Kagan, who received an invitation Wednesday, noted that half of the county’s Senate delegation is Jewish.
Hogan’s invitation to the Gaithersburg event promised a “major multi-jurisdictional transportation announcement.” Messages left with the governor’s office were not answered.
Todd Eberly, a political scientist at St. Mary’s College, noted that Montgomery County has a significant Jewish population.
“I would consider that to be a faux pas,” Eberly said. “Why would you schedule a major announcement for a day that is a holiday for those folks?”
Eberly said somebody on Hogan’s scheduling staff is likely to receive a “severe tongue-lashing” but added that “the buck stops at the top.”
Several Jewish members of the Montgomery County legislative delegation did not answer their phones in the evening. Under Jewish law, the holiday began at sundown.
Montgomery Del.

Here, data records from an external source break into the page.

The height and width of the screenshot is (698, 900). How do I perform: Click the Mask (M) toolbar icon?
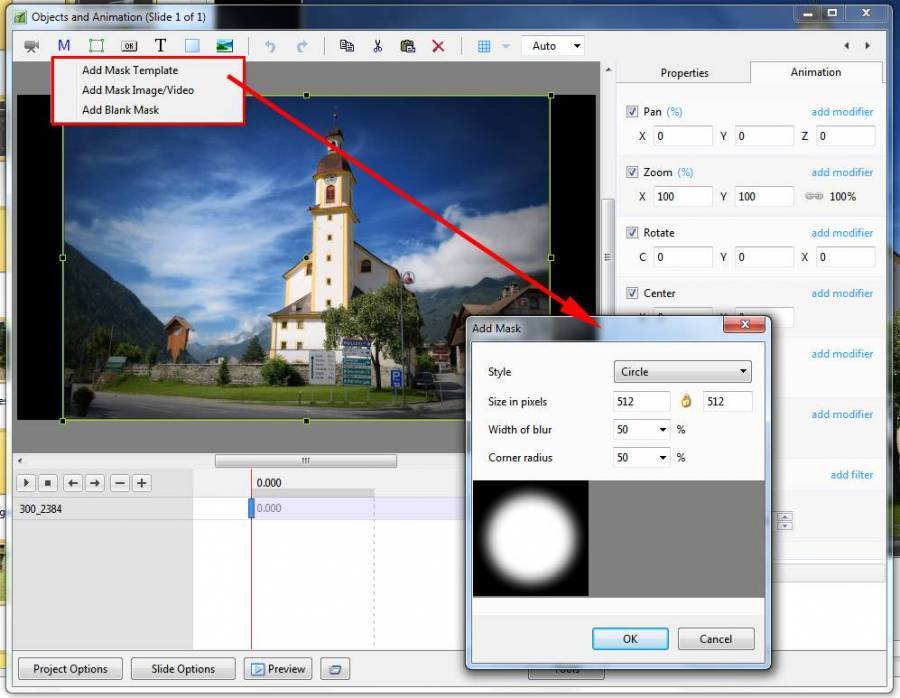[64, 46]

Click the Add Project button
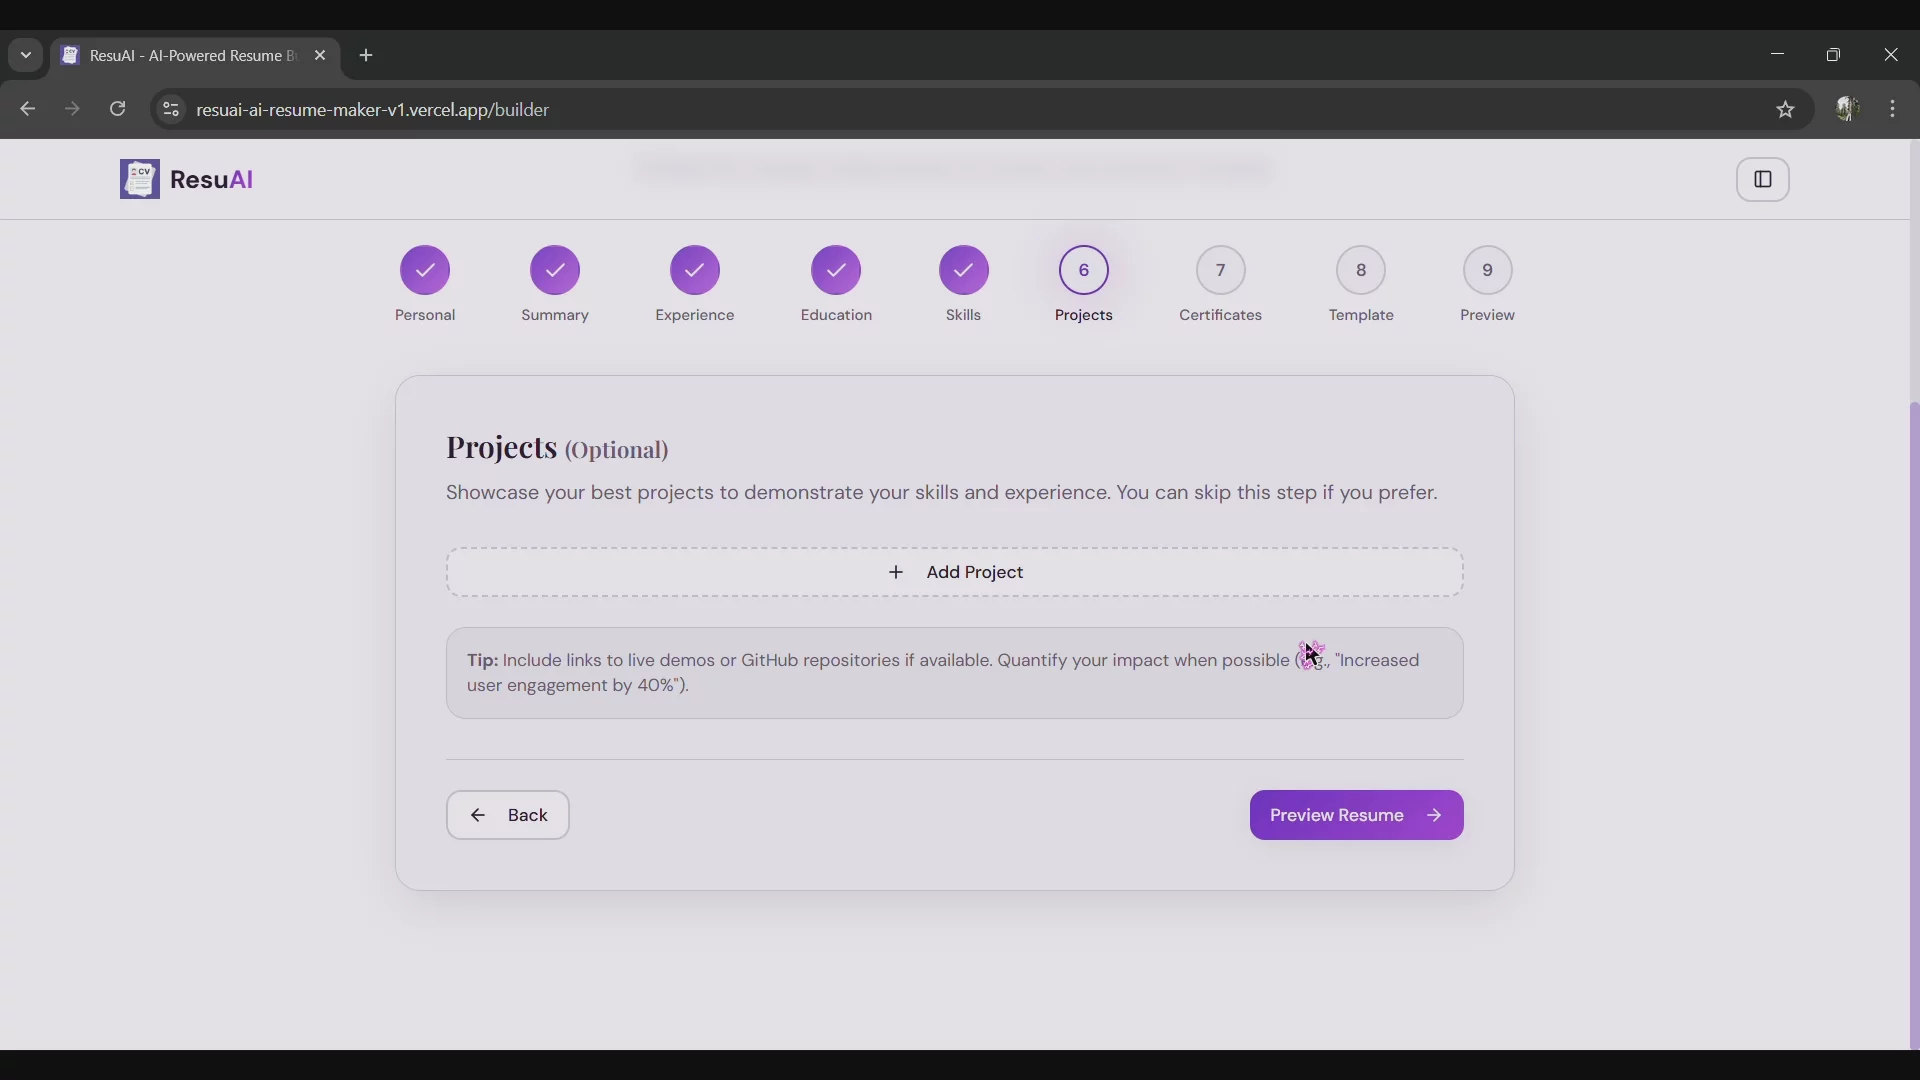(x=955, y=572)
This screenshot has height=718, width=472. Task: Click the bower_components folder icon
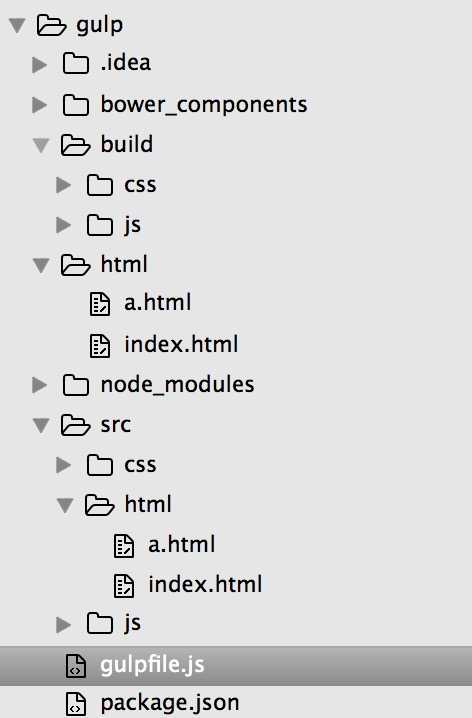click(76, 105)
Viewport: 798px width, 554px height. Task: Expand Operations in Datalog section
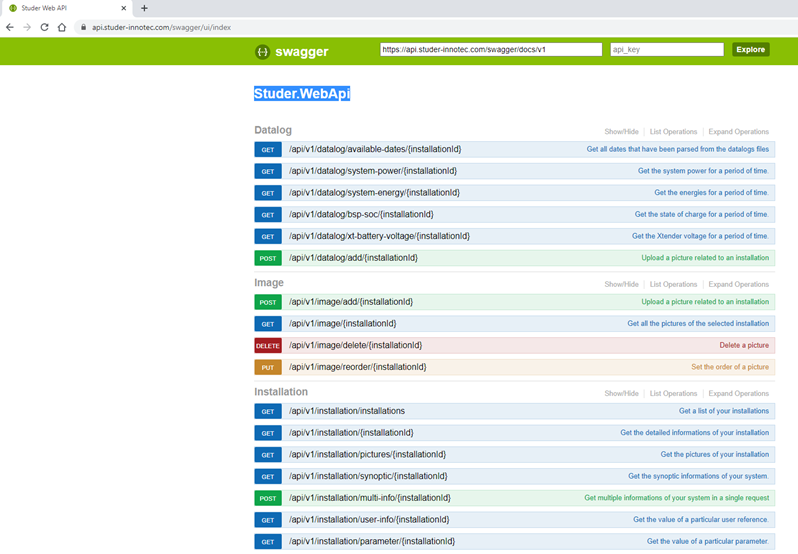pyautogui.click(x=738, y=132)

Kirill Reznik, reached while there was still light in the sky, said it “probably wasn’t the best timing.”
Even though he normally isn’t shy about criticizing Hogan, Reznik said he wasn’t upset.
“These kinds of things, they’re timed when they’re timed,” he said. “It’s a constant issue that Jewish legislators contend with.”
Reznik noted that the House of Delegates typically meets on two Saturdays each session but never meets on Sundays, the Christian sabbath.